REQUIRED WORK:
Answer these from the notes on early psychology:
1. What did René Descartes believe about the mind and the body?
2. In the pinching measurements associated with Hermann von Helmholtz, how did the time for pain to register change?
3. Where and in what year did Wilhelm Wundt found the first laboratory?
DOCUMENT TEXT section start
René Descartes (1596-1650)
believed that the mind and body are different, and was concerned with how the two concepts integrated
how did floaty mind bit integrate with the meaty body bit?
Thomas Hobbs (1588-1679)
believed that the seat of consciousness is in the mind, and that the body is what the body does, the mind just controls the body
Hermann von Helmholtz and protopsychology
- medical model
- how long does it take for pain to register when pinching on different parts of the body?
- it took longer the further it was from the brain
- means that there’s a network of wires
- the brain is the seat of consciousness
- there’s some sort of cognitive processes
- it took longer the further it was from the brain
- he started measuring the phenomenon
- approach was considered empirical
- objective, repeatable, measurable
- he had a research assistant who adopted his approach of measuring reaction times
- Wilhelm Wundt
WILHELM WUNDT
viewed psychology as the scientific study of the conscious experience (1879)
- the father of psychology
- founded the first laboratory at University of Leipzig in 1879
- wrote the first psychology textbook
- 1st to teach psychology
- first person to be referred to as a psychologist
- Germany!
- wrote famous book entitled principles of physiological psychology
FOUNDED STRUCTURALISM
introspection
process by which someone examines their own conscious experience as objectively as possible
- he trained individuals to look in on their conscious experience and then report on what they were feeling
- describe the feeling
- first requirement was the use of “trained” or practiced observers, who could immediately observe and report a reaction.
- The second requirement was the use of repeatable stimuli that always produced the same experience in the subject and allowed the subject to expect and thus be fully attentive to the inner reaction.
what did Wundt measure using introspection
- measured reaction times under different conditions
- “when you hear the beep, press the button”
DOCUMENT TEXT section end
RECORDED DATA section start
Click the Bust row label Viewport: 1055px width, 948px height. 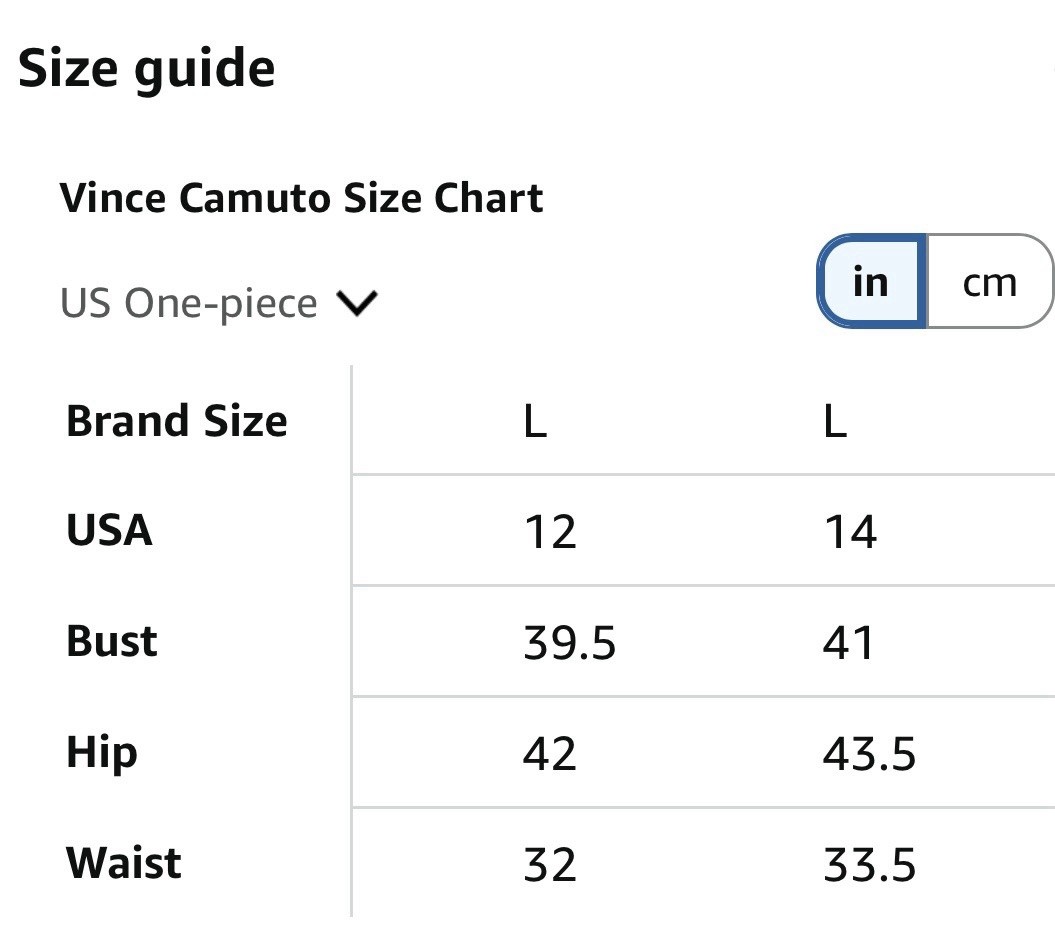pos(112,641)
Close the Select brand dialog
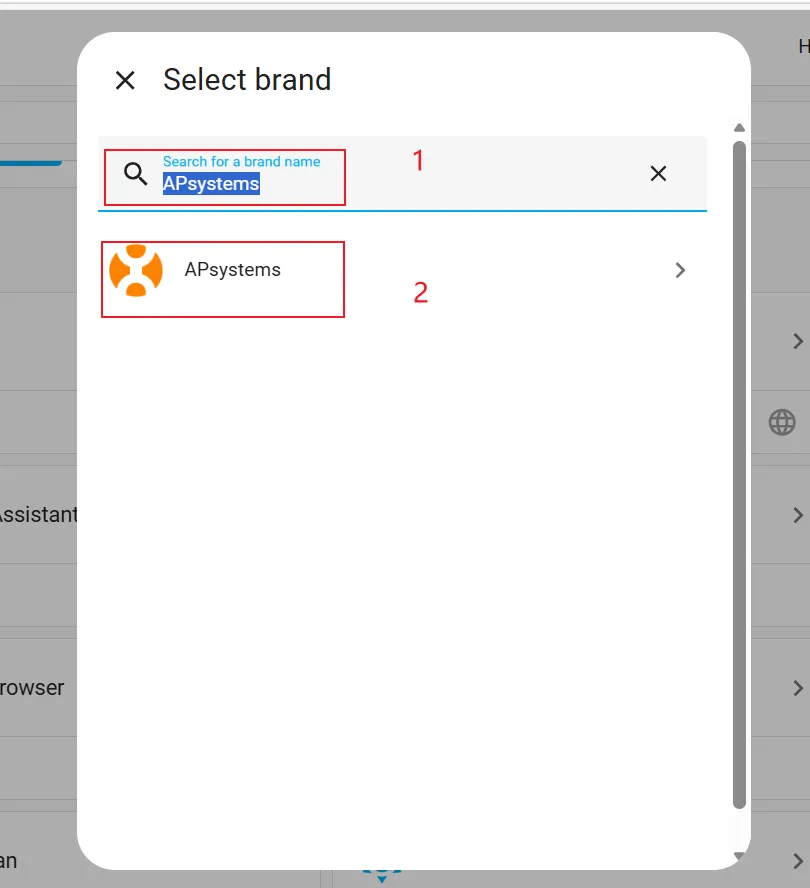Image resolution: width=810 pixels, height=888 pixels. [x=125, y=80]
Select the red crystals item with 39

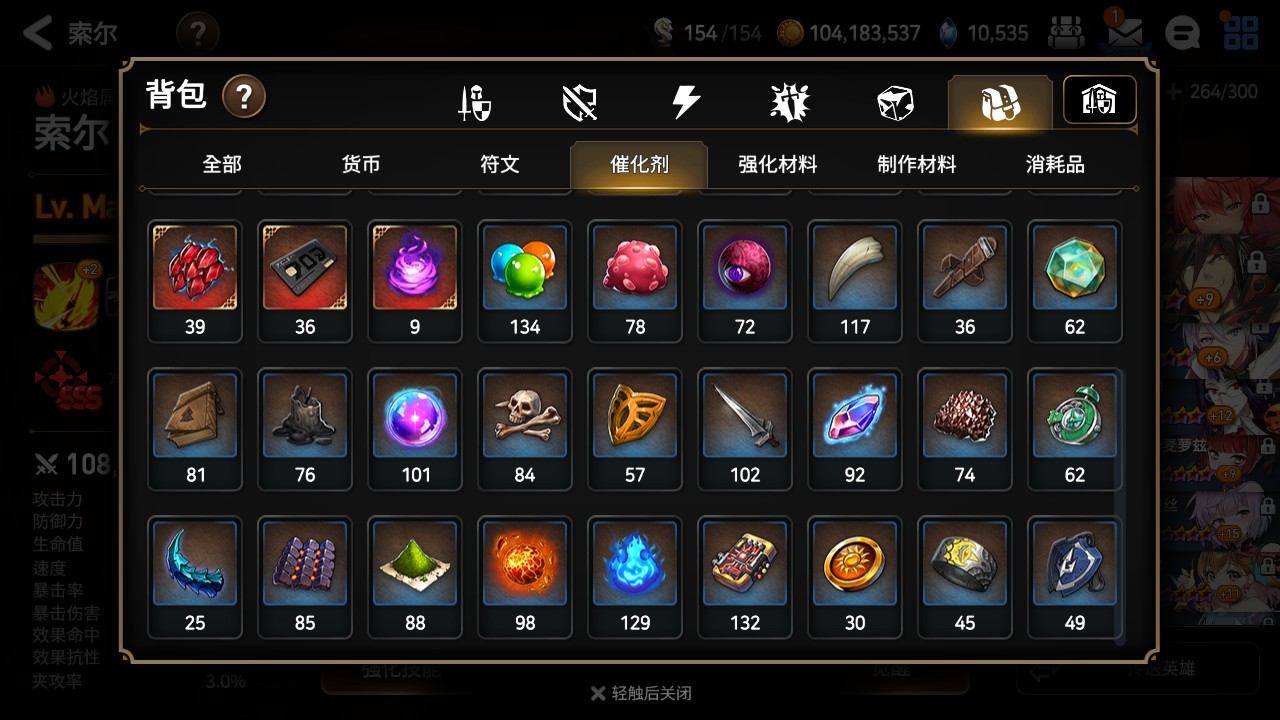(x=195, y=281)
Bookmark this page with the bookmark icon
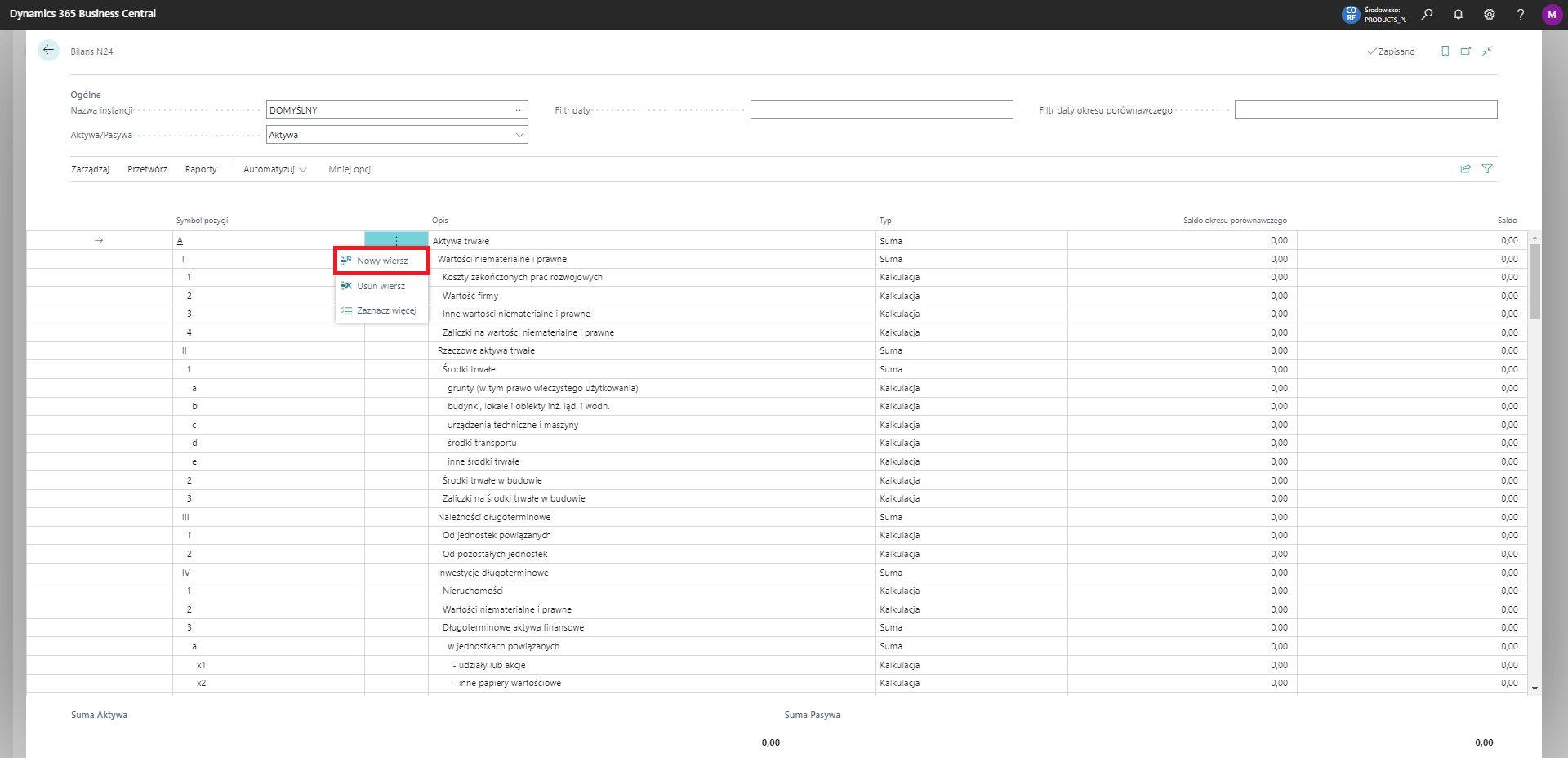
RECORDED DATA section end
EXERCISE ANSWER:
1. He believed that the mind and body are different.
2. It took longer the further the pinched part was from the brain.
3. At the University of Leipzig, in 1879.